The trial court found the prosecution evidence sufficient to establish the elements of the crime the transaction or sale of shabu with appellant as seller and the identification of the corpus delicti - " to prove appellant's guilt beyond reasonable doubt. He was sentenced "to suffer the penalty of life imprisonment and pay a fine of Five Hundred Thousand (P500,000.00) Pesos."[3]
On appeal, appellant argued that the prosecution failed to establish the identity of the poseur-buyer and his identity as seller in the alleged sale because the informant did not testify in court and the testimony of its lone eyewitness, SPO2 Rodolfo Hizon, was uncorroborated.
The Court of Appeals affirmed appellant's conviction, ruling that all the requisites for the prosecution of a dangerous drugs case were sufficiently established, namely: the identity of the buyer and seller, the object and consideration, and the delivery of the thing sold and the payment therefor.[4] It found no need for the prosecution to present the informant in court because SPO2 Hizon witnessed the whole transaction where marked money was exchanged for a sachet of shabu. Anent the admissibility of the sachet due to the alleged illegal search, the appellate court deemed appellant to have waived his right to object thereto as his counsel made no objection when the prosecution made its formal offer of evidence.
This case is now before us on automatic review. This Court directed the parties to simultaneously file their supplemental briefs, if they so desire, within thirty (30) days from notice.[5] Both the appellant and the Solicitor General manifested that they are dispensing with the filing of a supplemental brief and that they are adopting their respective briefs submitted before the appellate court.[6]
While courts are committed to assist the government in its campaign against illegal drugs, a conviction under the Dangerous Drugs Law will prosper only after the prosecution discharges its constitutional burden to prove guilt beyond reasonable doubt. Otherwise, this Court is likewise duty-bound to uphold the constitutional presumption of innocence.
The prosecution sufficiently discharged its burden.
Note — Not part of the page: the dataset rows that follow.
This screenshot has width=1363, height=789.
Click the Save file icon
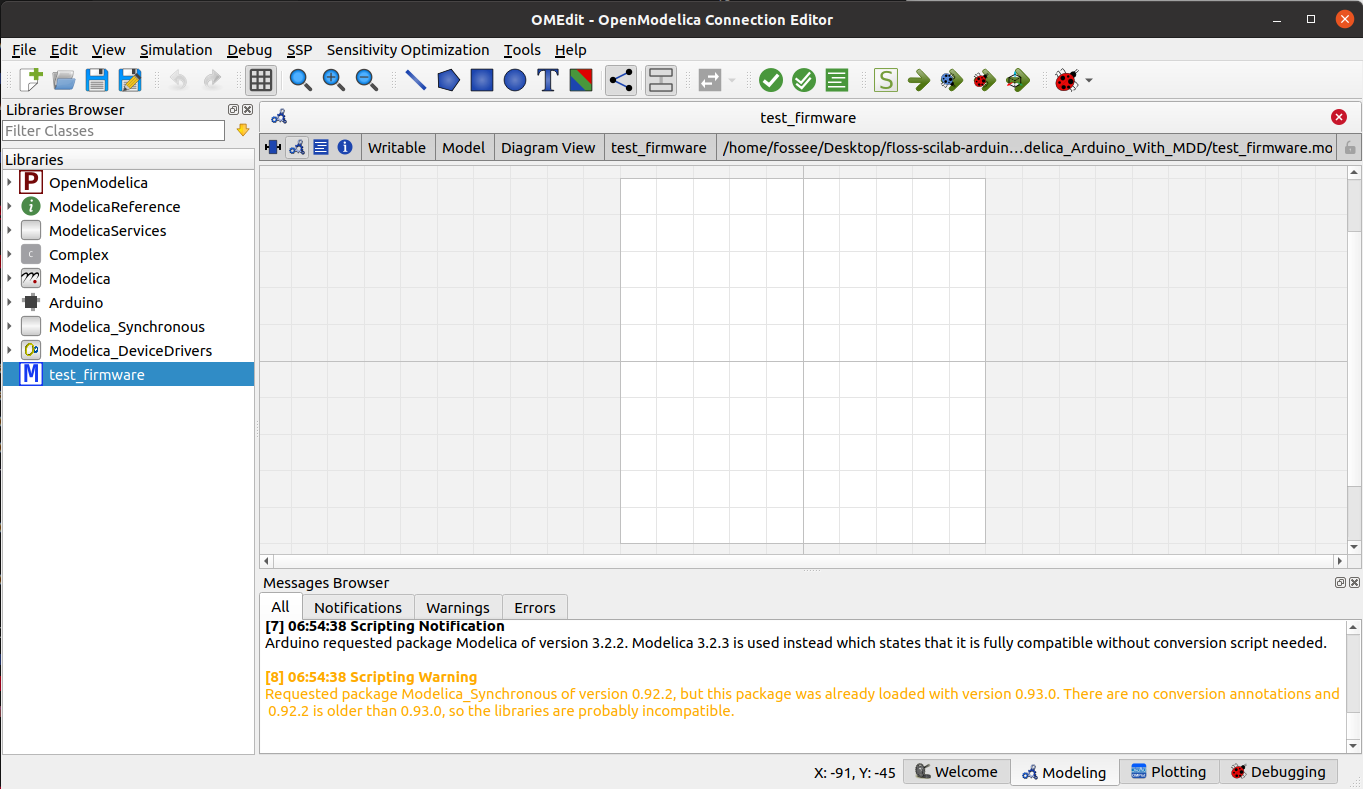click(97, 80)
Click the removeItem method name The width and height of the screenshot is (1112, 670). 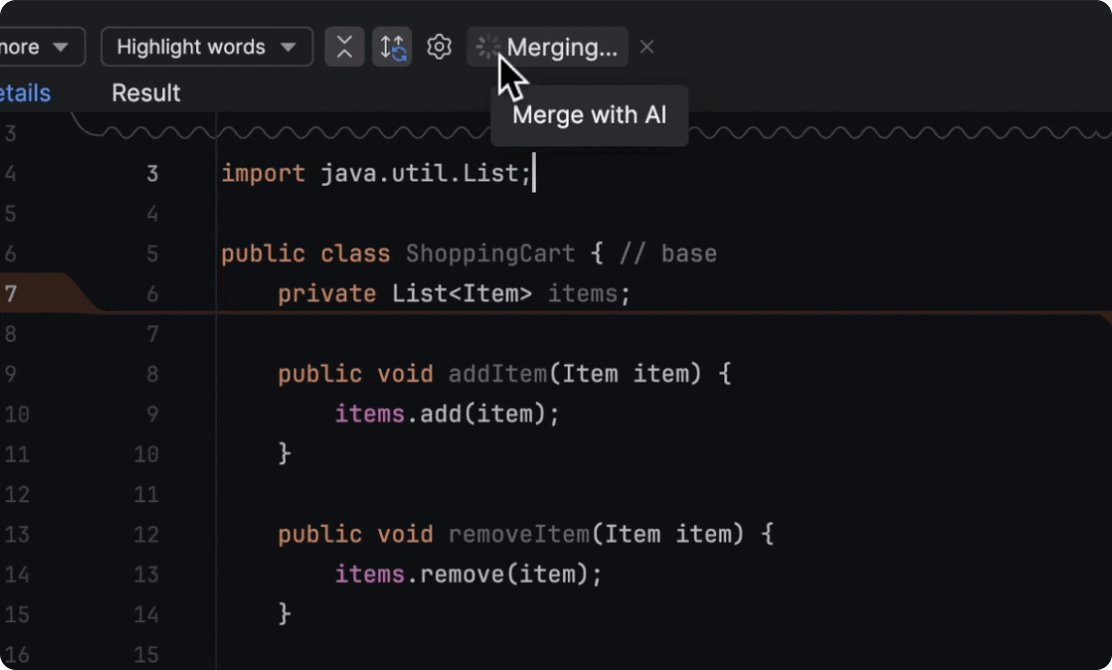[x=518, y=534]
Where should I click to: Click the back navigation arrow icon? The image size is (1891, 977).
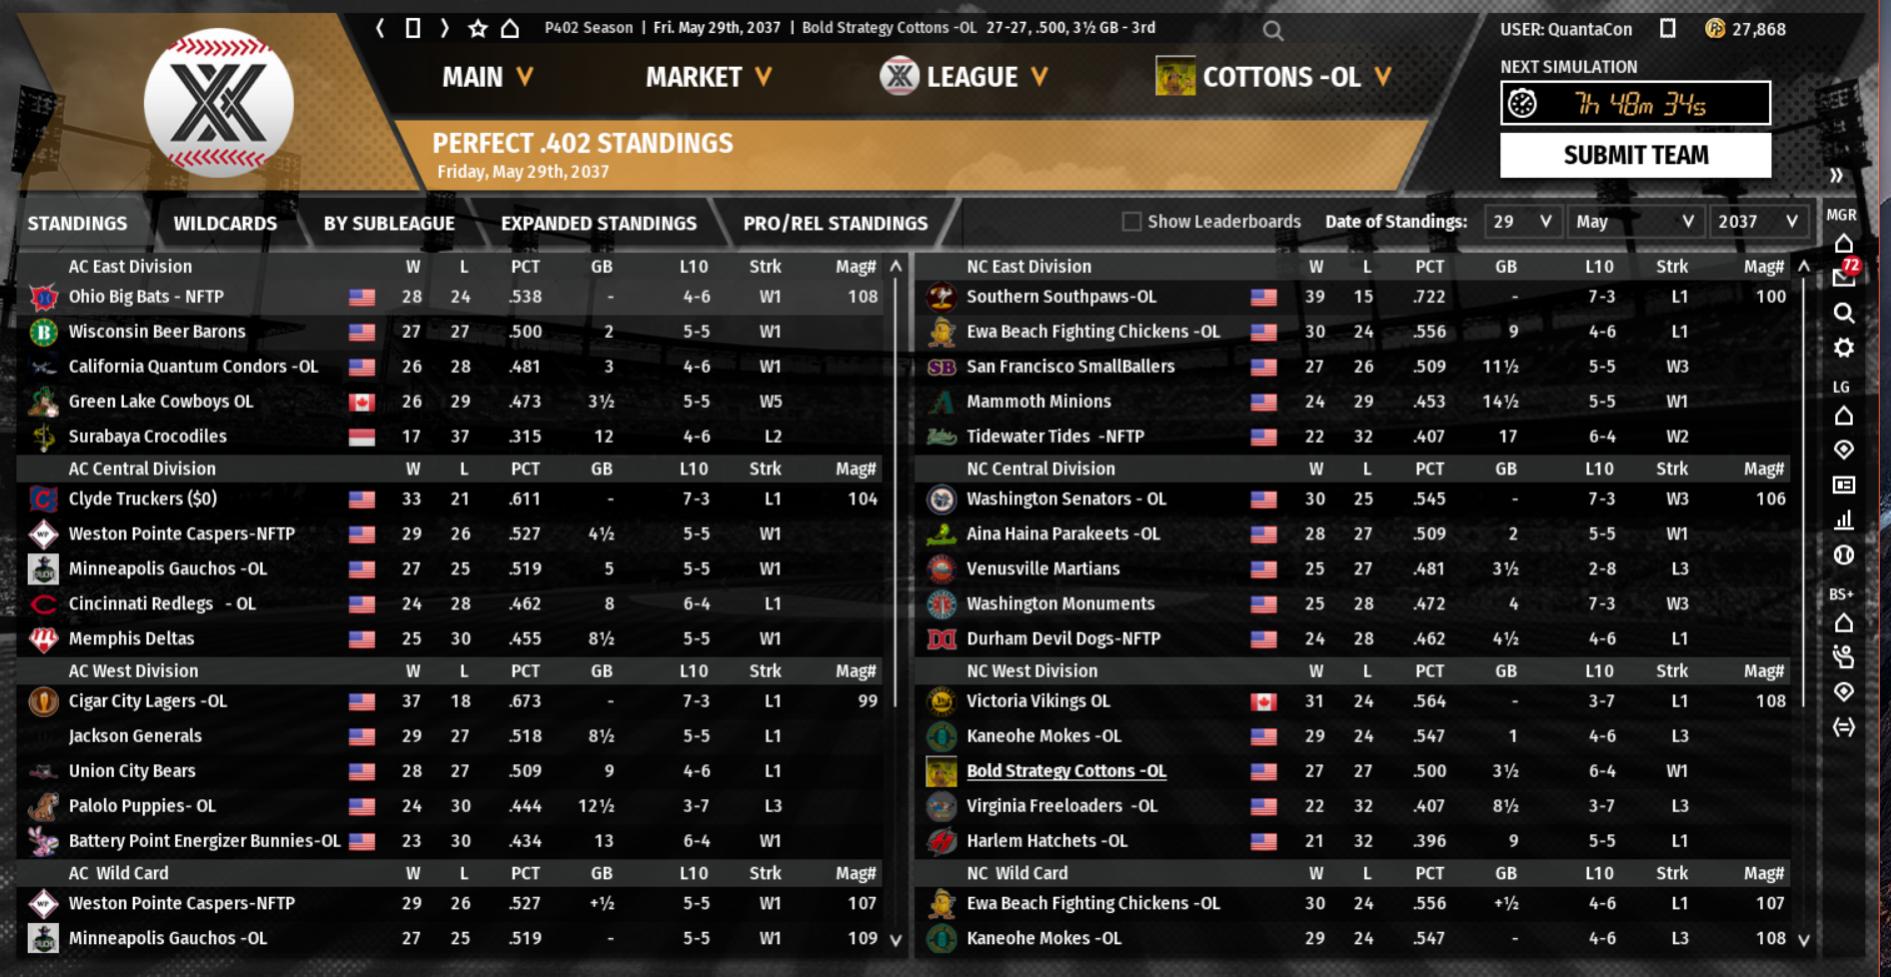pos(380,28)
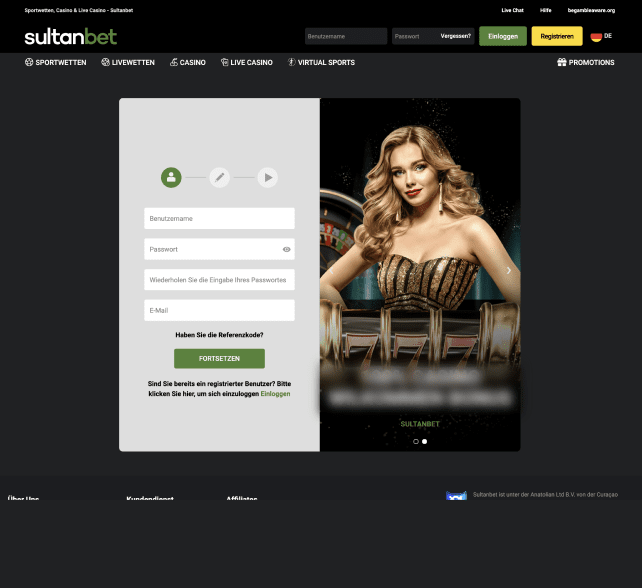Select the play arrow step icon

tap(267, 177)
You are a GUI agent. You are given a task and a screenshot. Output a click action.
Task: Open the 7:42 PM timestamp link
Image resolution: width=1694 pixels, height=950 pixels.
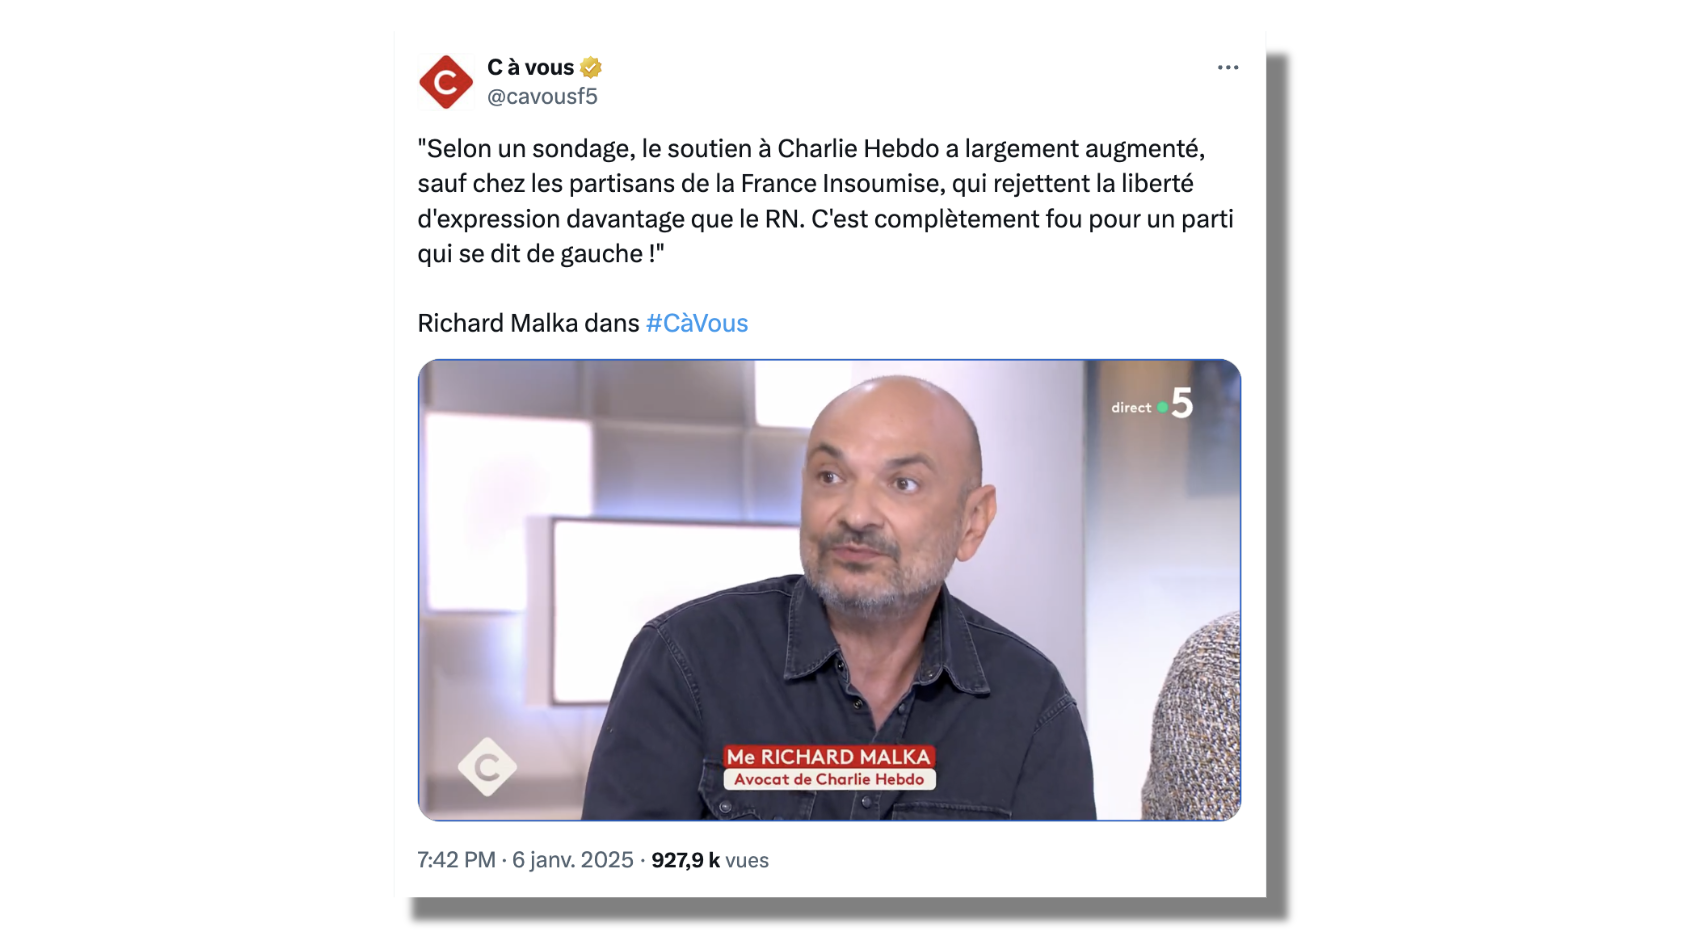point(456,860)
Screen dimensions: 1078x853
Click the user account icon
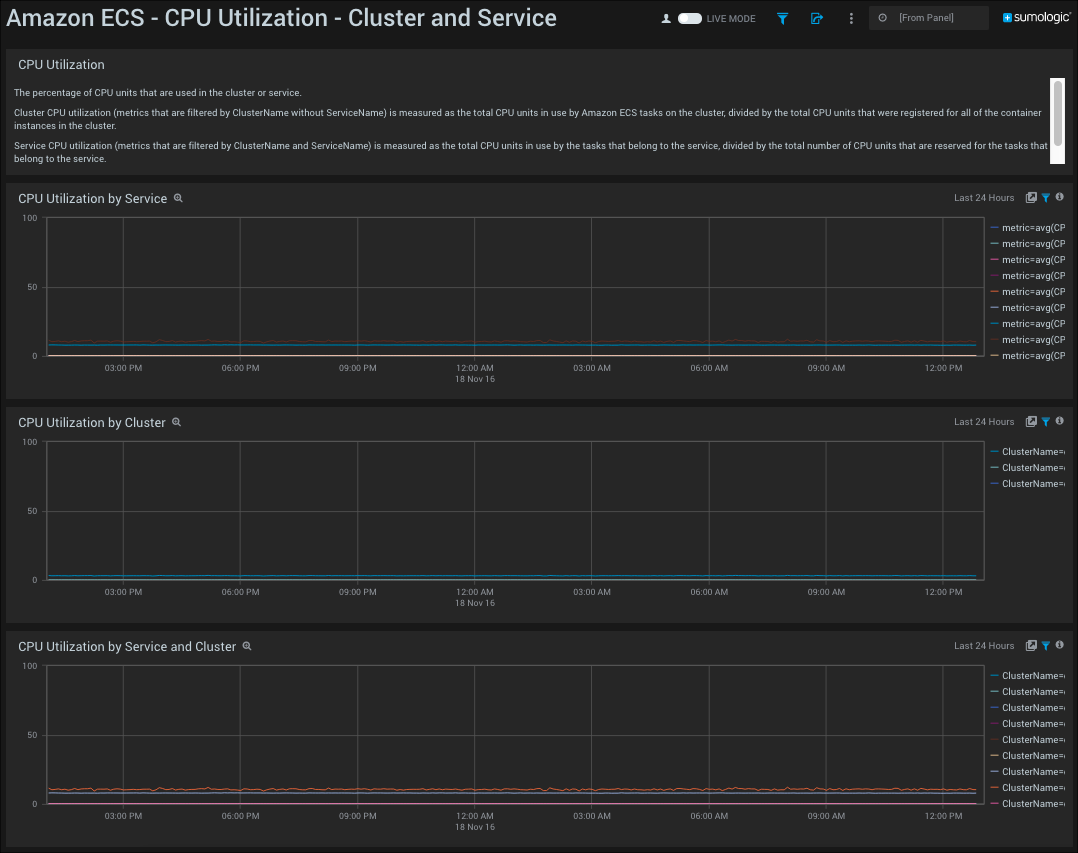click(x=665, y=18)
SPO2 Hizon, the police officer involved in the buy-bust operation competently testified on the transaction that had taken place between appellant and the poseur-buyer. The marked money was confiscated from the appellant and the sachet containing the suspected shabu was marked and initialed by SPO2 Hizon who confiscated the same. The seized sachet was then brought to the crime laboratory where it was examined, the contents of which tested positive for shabu. It was later identified in court by SPO2 Hizon-to be the same sachet he confiscated from appellant. SPO2 Hizon's testimony was found credible by the trial court and thus, necessitated no corroboration.[7] Settled is the rule that the credible and positive testimony of a single eyewitness is sufficient to sustain a conviction.[8] Equally settled is the rule that the presentation of a confidential informant in a buy-bust operation is not always required, especially when the sale was actually witnessed and adequately proved by other prosecution witnesses.[9] We thus refer to the lower court's findings mindful of the rule that its findings of fact and conclusions on the credibility of witnesses are accorded high respect and due weight, unless it has overlooked material and relevant points that would have led it to rule otherwise,[10] which circumstance is not obtaining in this case.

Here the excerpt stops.